Dans cette optique, le Conseil invite à accélérer la mise en œuvre du Plan d'action national pour promouvoir le vieillissement actif 2023-2030 à travers trois axes fondamentaux : des mesures immédiates de soutien, le renforcement de la gouvernance institutionnelle et le développement structuré d'une économie dédiée aux personnes âgées.

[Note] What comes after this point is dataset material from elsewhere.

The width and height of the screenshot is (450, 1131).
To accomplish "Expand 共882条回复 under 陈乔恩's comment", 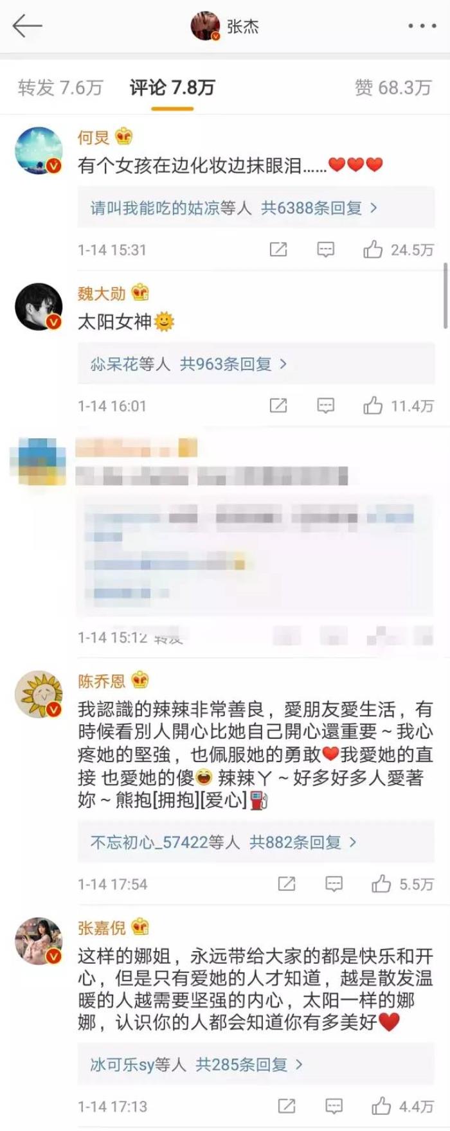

Selon les projections du HCP, il y aura 5,4 millions de femmes âgées en 2050, ce qui nécessite une action immédiate pour éviter que des millions de citoyennes âgées ne vivent dans la misère et l'isolement. Le Conseil préconise la mise en place de programmes de formation innovants combinant l'alphabétisation et les compétences numériques, ainsi qu'un renforcement substantiel de l'aide sociale directe.
Il convient de noter que neuf femmes âgées sur dix sont analphabètes, ce qui renforce leur dépendance au sein de la famille et limite leur autonomie, car elles sont incapables de lire, de gérer leurs documents administratifs ou de suivre l'actualité concernant l'évolution de leurs droits.
L'analphabétisme est un défi supplémentaire qui limite l'accès des citoyens âgés à l'information et à des emplois décents, aggrave la pauvreté, entrave la participation de cette catégorie à l'développement du pays et les prive de liberté, d'opportunités et de leur contribution à la prise de décision.